Regulatory uncertainty plays an important role in the future of AR/VR technology since many of the existing laws do not address each and every issue. Although the existing laws provide certain guidance to the device and application manufacturers, however, there are certain and cognizable loopholes that should be addressed by state, federal, and international legislators. So, for example, there should be clarity on the scope of tracking software that has been implemented in the technology. Also, on a side note, there should be a way to fully disclose the technology’s capabilities and to obtain user consent – i.e., the device and application manufacturers should provide an opt-out option to avoid unfair, deceptive, or misleading advertising. It’s important to note that the FTC Act (codified under 15 U.S.C. §§ 41-48), under Section 5, grants the federal agency the right to file legal actions. The term “unfair or deceptive acts or practices” includes such acts or practices involving foreign commerce that: (i) cause or are likely to cause reasonably foreseeable injury within the United States; or (ii) involve material conduct occurring within the United States. So, in essence, the federal agency promotes transparency and disclosure in order to properly inform and protect consumers.
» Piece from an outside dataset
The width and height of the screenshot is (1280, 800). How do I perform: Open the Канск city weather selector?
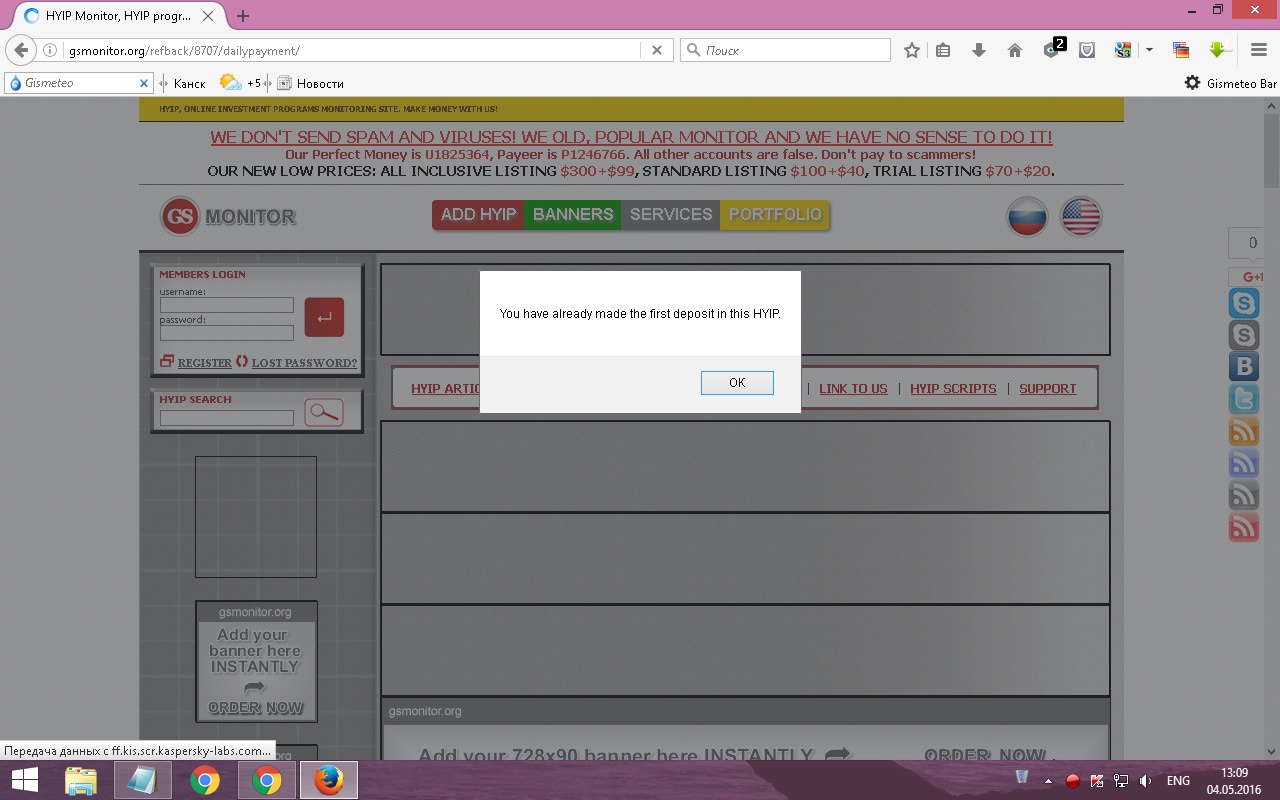[x=189, y=83]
The technology that we are using on a daily basis provides certain and cognizable advantages and disadvantages. The advantages are great and have allowed the public to have access to a wide range of options. The disadvantages, include, but are not limited to, security and privacy discrepancies. Technology operates to enhance a business model, idea, or operation. This is usually done by collecting and selling information for profit. These types of data collection and marketing activities have been heavily regulated by state and federal agencies in recent years. However, with every new technology, there will be new challenges.

Augmented and virtual reality technologies are no different from other types of technologies in that they are fully capable of being abused when they fall into the wrong hands. Augmented and virtual reality software or hardware applications are designed to enhance user experiences by storing and sharing information across the network. This information may include personal or confidential information that would not otherwise be accessible by third parties. Nonetheless, the designers or manufacturers of these applications make it much easier to gain access and share information with third parties – e.g., marketing or advertising agencies – which pay an incentive for gaining access to them.

The state and federal legislators should pay close attention to these technologies and their operation mechanisms so they can update existing laws and implement new laws that would properly address consumer-related issues. Now, if the AR/VR technologies are collecting health or medical information, the Health Information Portability and Accountability Act (“HIPAA”) comes into play. Also, if the AR/VR technologies are collecting a minor’s information, then the Children’s Online Privacy Protection Act (“COPPA”) would be applicable.